A short drive then to Bruges itself, bags dropped at our well-located apartment in Ezelstraat, car dumped at the railway station then down to business. As any Bruges afficiniado will tell you, first port of call has to be the legendary Brugs Beertje, a small simple cafe with a great beer selection (over 250) and a unique atmosphere – created largely because you only really come here if you're a beer lover. We had the honour of being waited on by proprietress Daisy, whose knowledge of Belgian beer is unsurpassed. Beers which scored well included Witkap Pater Stimulo and Ellezelloise Quintine. Being unable to drag ourselves away, we also ate here though to be honest grub isn't what Beertjes is about.
Our second bible for the trip was Around Bruges in 80 Beers by Chris Pollard and Siobhan McGinn – it recommends 80 places to drink in the city (and in nearby Damme) and 80 different beers, one for each outlet. Over the next three days, we only managed 14 of them, partly because we visited one bar (Cambrinus) three times and also made the inevitable return to Beertjes.
Cambrinus was new to us, having opened in 2006, and we were mightily smitten. It has one sizeable rectangular room with dark panelled walls, brass lights – and over 400 beers. The huge beer menu comes bound in wooden boards but is well worth struggling with given the cornucopia of delights within. They even sell (at a price) the elusive beers from the Westvleteren Trappist brewery though we gave these a miss in favour of more affordable nectar. The food here was excellent and reasonably priced.
Another bar with a long beer list is Poatersgat which occupies a big vaulted brick cellar with low light levels to impart more atmosphere. Alan and I ventured here on our own one night and joined the other bright young things (OK, delete the other) who frequent the place (but all seemingly drinking decent beer rather than plastic fizz). We greatly relished Saison Dupont on draft and some oddities from the outer reaches of their list.
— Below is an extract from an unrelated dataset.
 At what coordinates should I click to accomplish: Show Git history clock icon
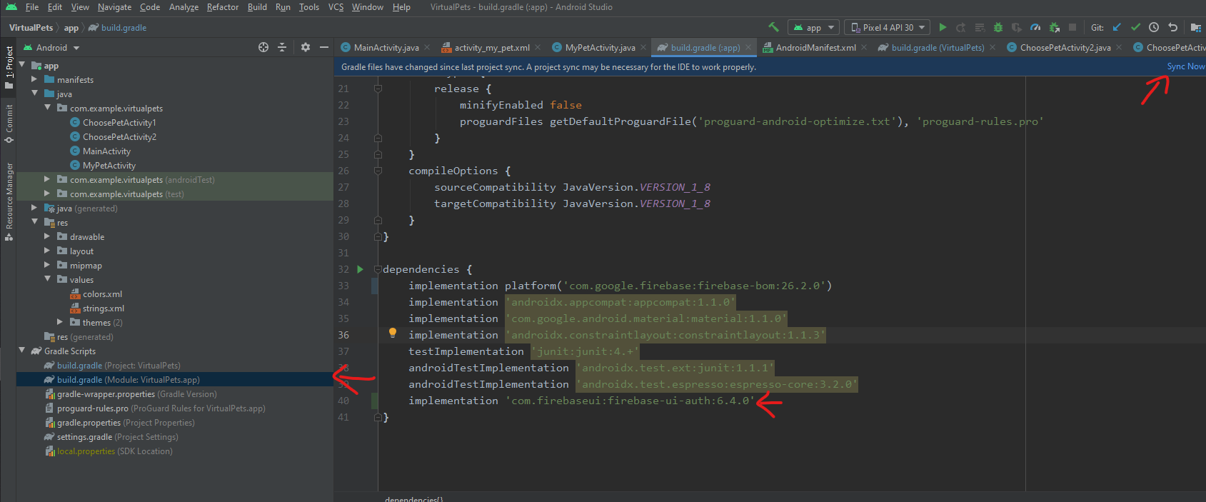tap(1154, 27)
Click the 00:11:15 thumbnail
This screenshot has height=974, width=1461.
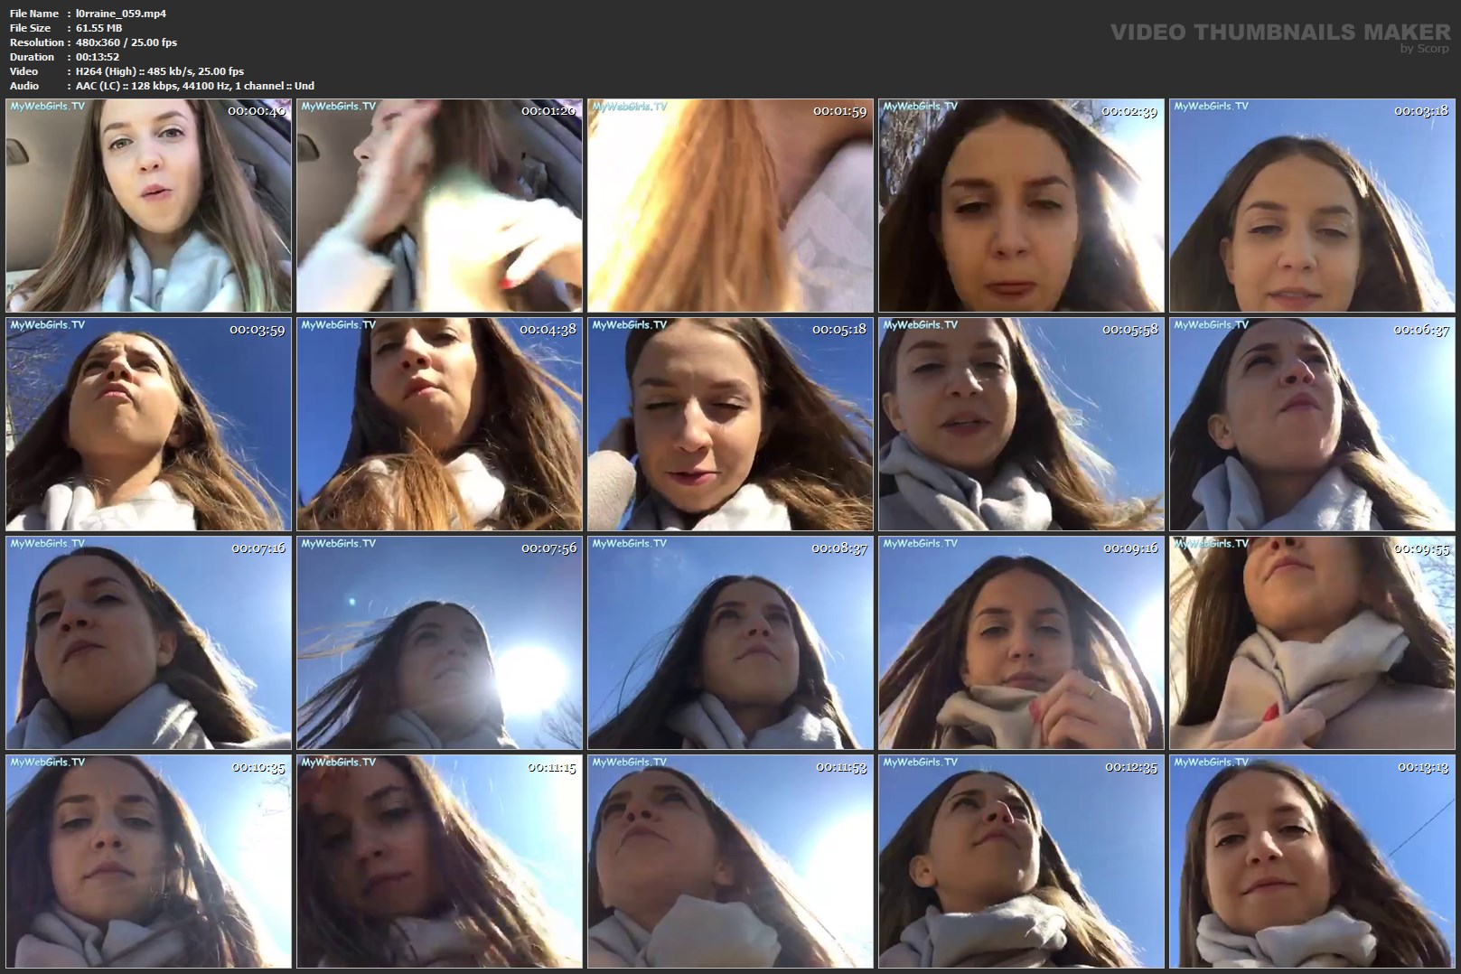(x=439, y=862)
A discovery of note was 2be. This I mainly a tourist-oriented shop selling Belgian-made food alongside an enormous choice of quite pricey bottled beers. It has a “Wall of Beer” display which purports to feature, in a long glass case, every Belgian bottled beer plus its matching glass. At the back, though, is a small bar with a dull selection of draft beers and a few trappists in bottles – but a good number of the large 75cl bottles, all sold at the reasonable price (for Belgium) of 8 euros, regardless of strength. Having said that, the decision by Jane and I to share a bottle of 11.5% Urthel Samoranth at lunchtime wasn't perhaps the wisest we've made. There's a lovely terrace here overlooking the canal.
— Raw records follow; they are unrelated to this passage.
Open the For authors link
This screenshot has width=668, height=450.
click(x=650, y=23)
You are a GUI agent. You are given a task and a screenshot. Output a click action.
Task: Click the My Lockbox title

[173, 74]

Belgian beers come in a bewildering variety of styles and I love most of them – though I just can't get on with the lambics and other sour beers (sorry Ron). However, as an unashamed hophead I've been delighted by the increasing number of genuinely hoppy Belgian beers. On this sortie I had my first taste of Senne Zinnebeer which is blow-your-socks-off hoppy while the likes of De Ranke XX and Guldenburg and Chouffe Dobbelen IPA Tripel also hit my hop spot.
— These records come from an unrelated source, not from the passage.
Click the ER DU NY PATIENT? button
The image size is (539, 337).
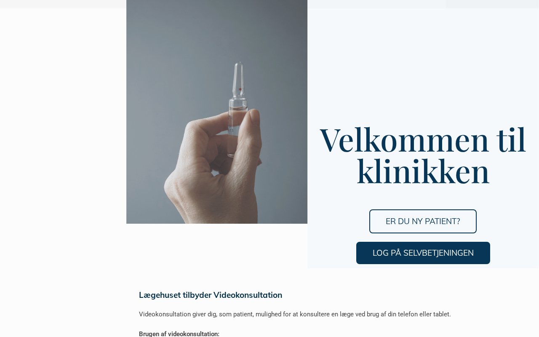(423, 221)
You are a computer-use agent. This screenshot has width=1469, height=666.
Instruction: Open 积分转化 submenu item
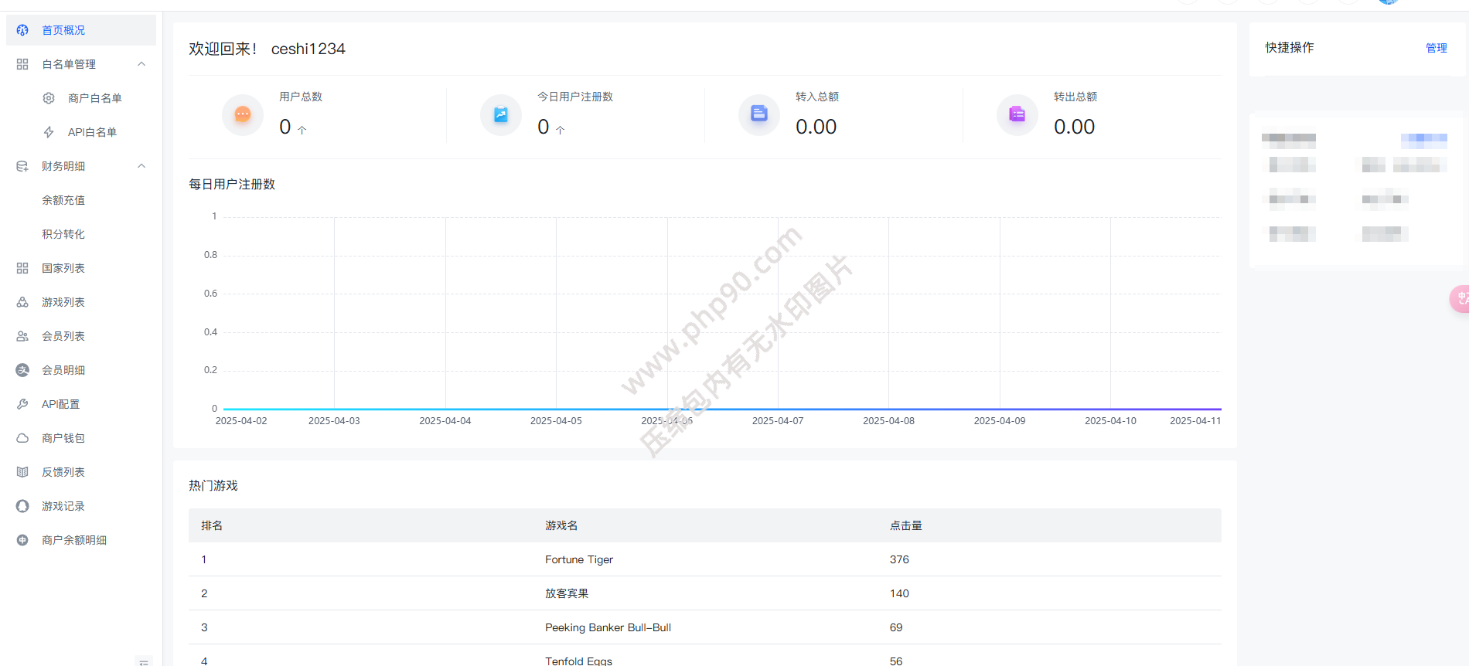point(63,234)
Our only venture outside Bruges was to the nearby village of Damme. 80 Beers suggests getting there by the paddle boat Lamme Goedzak which is what we did. I was a little wary as I'd kept a Bruges article of a few years back from the Bristol CAMRA newsletter where the writer was scathing about both the trip and Damme itself, concluding “don't bother”. The fantastic weather no doubt helped but we enjoyed the journey along the dead straight canal bordered by white poplars (supping Brugse Zot and Duvel from the boat's bar). Damme is lovely though two of the four bars featured in 80 Beers had closed (as had a couple in Bruges itself – pub closures aren't just a British problem).
We also visited the city's only working brewery, the Halve Maan. Jane and I did the tour here some years back when, despite the guide's pretence to the contrary, it clearly wasn't brewing. Now it certainly is, with the operational bit alongside lots of “heritage” equipment. They brew dark and blonde Brugse Zot and the stronger Straffe Hendrik. The tour was informative even if the guide was way over the top and you get a great view of Bruges from the brewery roof (and complimentary unfiltered Zot in the bar)
Finally, the crucial last stage – filling available space in the car with beer. Fortunately I'd stumbled on De Bierboom in Langstraat which had a modest but very choice selection of bottles at prices well below those of the beershops in the centre. The owner specialises in getting hold of new and unusual beers and as I write some of the purchases remain untested. We did though find many of the higher scoring beers from previous days including what was probably our joint favourite, Boskeun, a 10% Easter ale from de Dolle with a great honey taste. A few doors down is a supermarket selling mainstream (but many still superb) beers at knockdown prices.
I should of course point out that there's more to Bruges than beer and bars. The place reeks of history and there are masses of museums (including one devoted to Frites – Belgian chips). Most of all it's a wonderful place for just wandering about, soaking up the architecture. As one of the hitmen in In Bruges famously doesn't say, “It's like a fairytale”.